BEGIN Supplied records
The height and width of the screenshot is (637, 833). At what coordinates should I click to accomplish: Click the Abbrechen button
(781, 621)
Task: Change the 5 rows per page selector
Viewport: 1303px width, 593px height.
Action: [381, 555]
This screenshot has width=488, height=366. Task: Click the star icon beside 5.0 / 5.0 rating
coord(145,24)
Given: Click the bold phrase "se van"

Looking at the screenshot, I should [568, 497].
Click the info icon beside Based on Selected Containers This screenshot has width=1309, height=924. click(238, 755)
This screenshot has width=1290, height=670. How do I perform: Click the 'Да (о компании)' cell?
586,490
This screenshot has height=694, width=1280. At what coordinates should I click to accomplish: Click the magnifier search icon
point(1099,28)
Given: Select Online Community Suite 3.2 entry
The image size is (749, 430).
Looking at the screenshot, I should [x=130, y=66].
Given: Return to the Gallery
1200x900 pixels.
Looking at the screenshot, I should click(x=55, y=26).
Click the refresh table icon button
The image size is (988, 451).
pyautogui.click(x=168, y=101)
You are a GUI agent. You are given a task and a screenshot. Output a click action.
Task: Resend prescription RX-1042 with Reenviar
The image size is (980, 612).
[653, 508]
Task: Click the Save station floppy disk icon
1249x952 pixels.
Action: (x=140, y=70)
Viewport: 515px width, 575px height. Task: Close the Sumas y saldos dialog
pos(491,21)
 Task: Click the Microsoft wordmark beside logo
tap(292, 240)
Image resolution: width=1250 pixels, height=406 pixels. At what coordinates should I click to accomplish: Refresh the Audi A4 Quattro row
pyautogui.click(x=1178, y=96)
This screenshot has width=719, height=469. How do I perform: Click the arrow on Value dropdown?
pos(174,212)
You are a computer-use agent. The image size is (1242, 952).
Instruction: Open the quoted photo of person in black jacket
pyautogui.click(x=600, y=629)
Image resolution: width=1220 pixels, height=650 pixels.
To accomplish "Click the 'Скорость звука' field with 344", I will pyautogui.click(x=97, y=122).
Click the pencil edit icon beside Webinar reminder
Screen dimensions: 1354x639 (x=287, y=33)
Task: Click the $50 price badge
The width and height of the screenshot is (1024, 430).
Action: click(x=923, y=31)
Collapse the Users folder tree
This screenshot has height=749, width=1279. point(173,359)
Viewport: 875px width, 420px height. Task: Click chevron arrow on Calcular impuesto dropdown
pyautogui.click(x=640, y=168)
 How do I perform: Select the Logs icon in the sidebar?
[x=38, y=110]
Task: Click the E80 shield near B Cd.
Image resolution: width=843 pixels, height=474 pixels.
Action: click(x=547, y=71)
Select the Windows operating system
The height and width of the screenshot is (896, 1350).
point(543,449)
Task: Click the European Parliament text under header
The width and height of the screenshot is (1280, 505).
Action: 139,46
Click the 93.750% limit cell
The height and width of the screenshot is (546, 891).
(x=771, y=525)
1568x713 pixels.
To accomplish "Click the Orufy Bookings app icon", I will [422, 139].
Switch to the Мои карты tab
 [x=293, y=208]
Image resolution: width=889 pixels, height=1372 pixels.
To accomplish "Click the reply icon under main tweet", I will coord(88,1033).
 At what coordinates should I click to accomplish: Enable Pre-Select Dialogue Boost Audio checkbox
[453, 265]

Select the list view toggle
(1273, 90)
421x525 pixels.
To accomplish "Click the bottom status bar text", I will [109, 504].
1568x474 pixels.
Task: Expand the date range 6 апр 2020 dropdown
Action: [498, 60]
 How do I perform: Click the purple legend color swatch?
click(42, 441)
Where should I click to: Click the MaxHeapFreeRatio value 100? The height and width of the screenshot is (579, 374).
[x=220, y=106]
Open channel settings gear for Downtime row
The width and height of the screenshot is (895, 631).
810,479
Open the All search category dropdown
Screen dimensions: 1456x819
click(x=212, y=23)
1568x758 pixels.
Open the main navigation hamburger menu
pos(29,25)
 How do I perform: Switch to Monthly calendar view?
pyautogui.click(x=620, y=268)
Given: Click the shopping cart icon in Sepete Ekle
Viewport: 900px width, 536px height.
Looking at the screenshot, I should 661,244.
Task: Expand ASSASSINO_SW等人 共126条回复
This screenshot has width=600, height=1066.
END Supplied records
• **Aim of the task**
Find the string "under" in the listing and copy every line in which it occurs.

• **Output of the exercise**
Task: Click the European Parliament text under header
To accomplish "Click the reply icon under main tweet", I will coord(88,1033).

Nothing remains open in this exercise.